Requirement:
Count the lines in the material below that contain the word "This" and give only the number.

Data provided:
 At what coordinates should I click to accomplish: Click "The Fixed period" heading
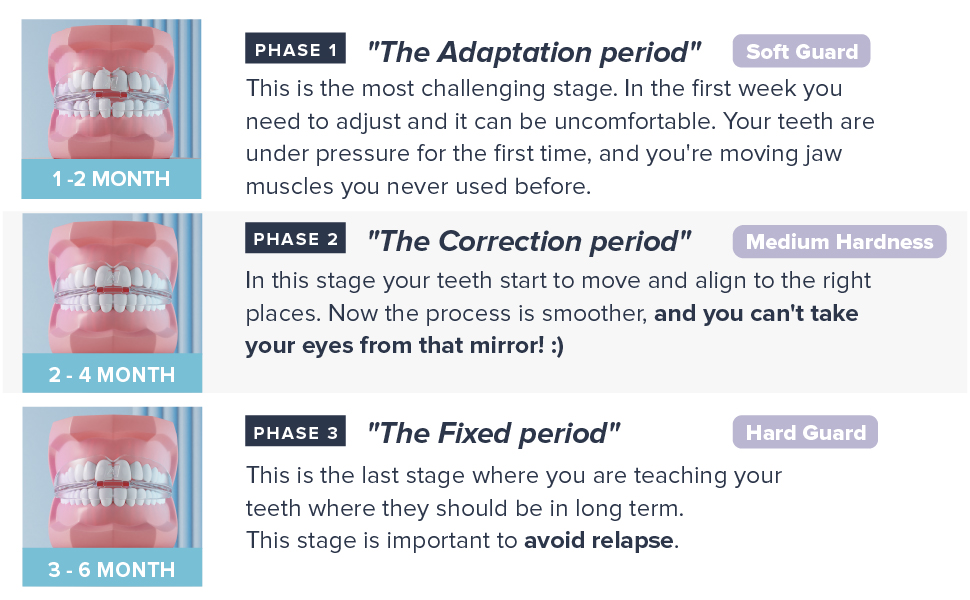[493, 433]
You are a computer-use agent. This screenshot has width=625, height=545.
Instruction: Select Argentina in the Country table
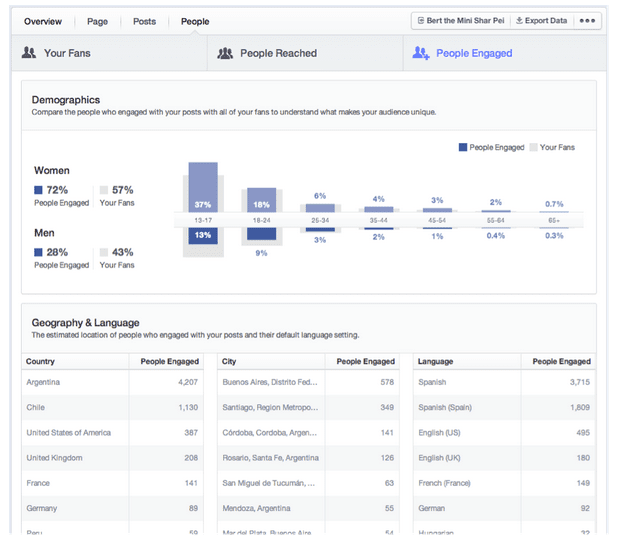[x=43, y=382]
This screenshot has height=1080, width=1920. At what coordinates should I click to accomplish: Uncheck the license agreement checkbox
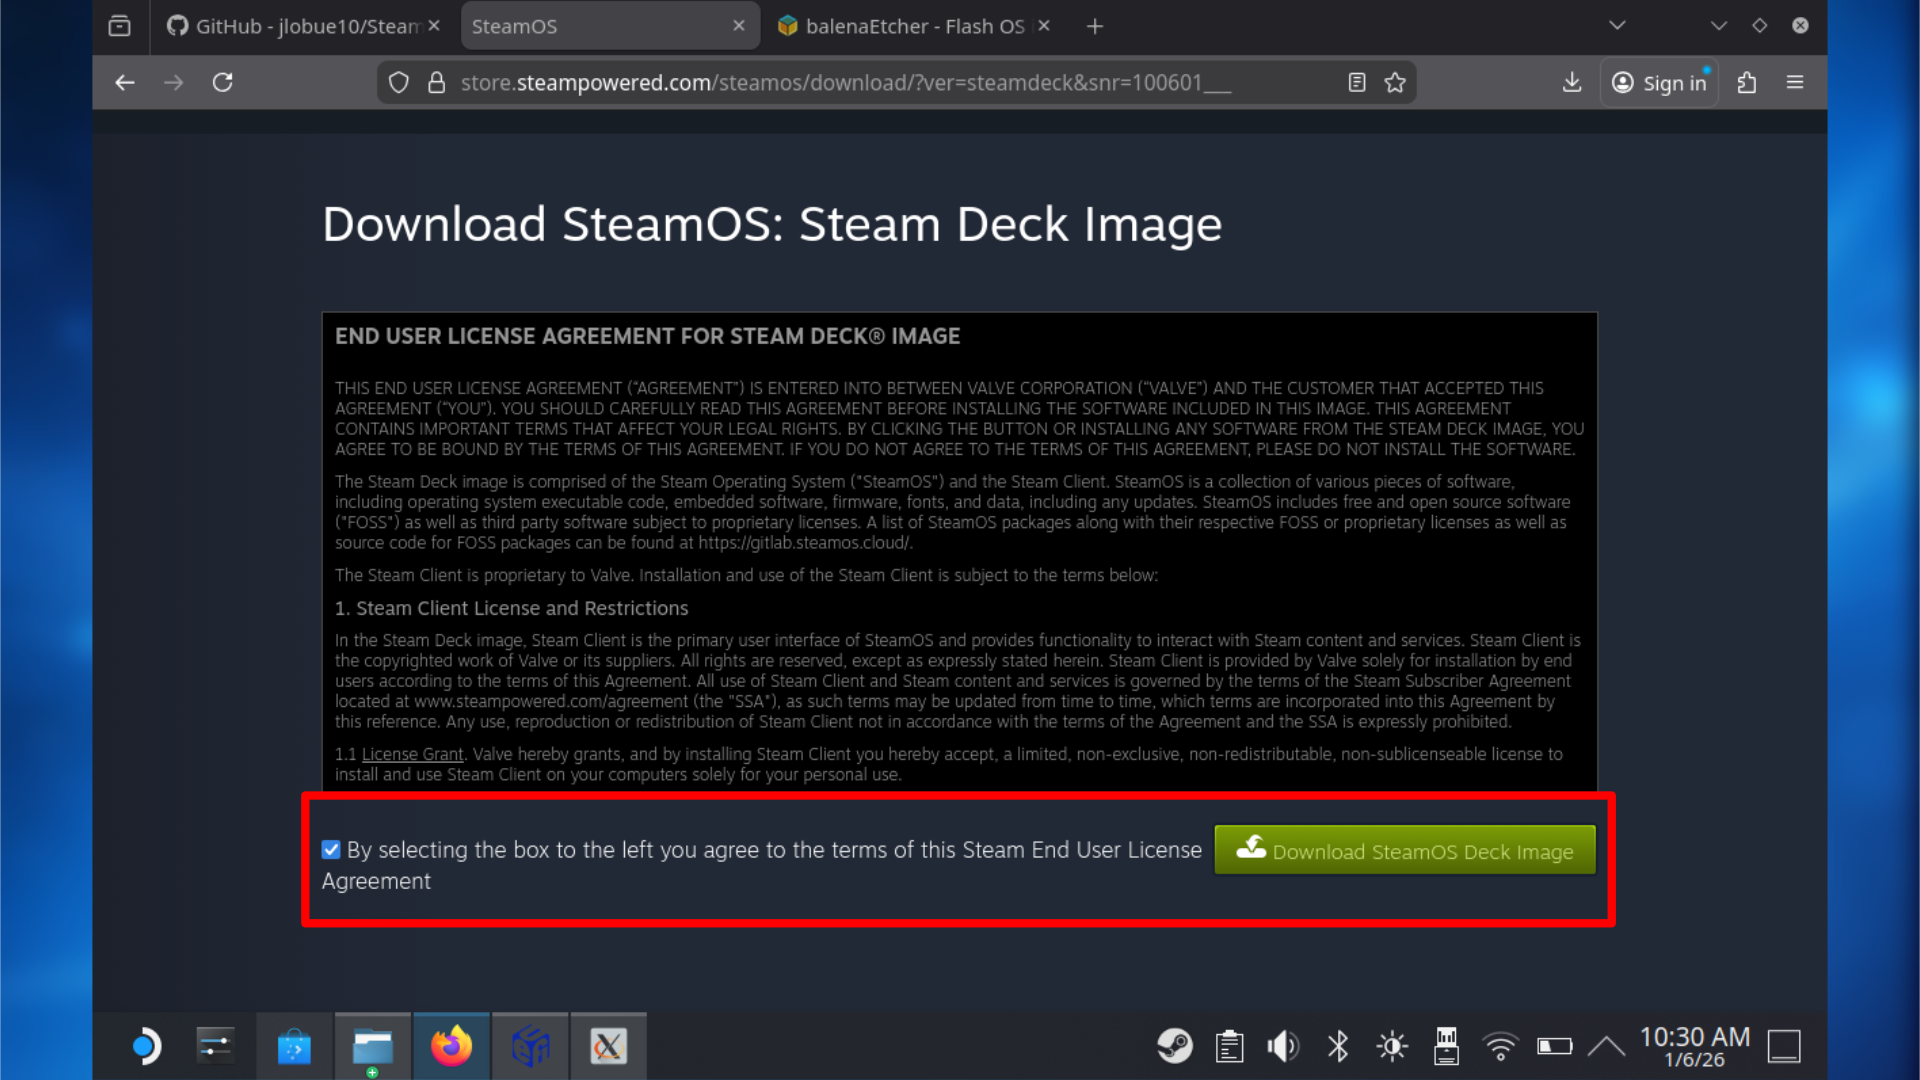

The solution:
2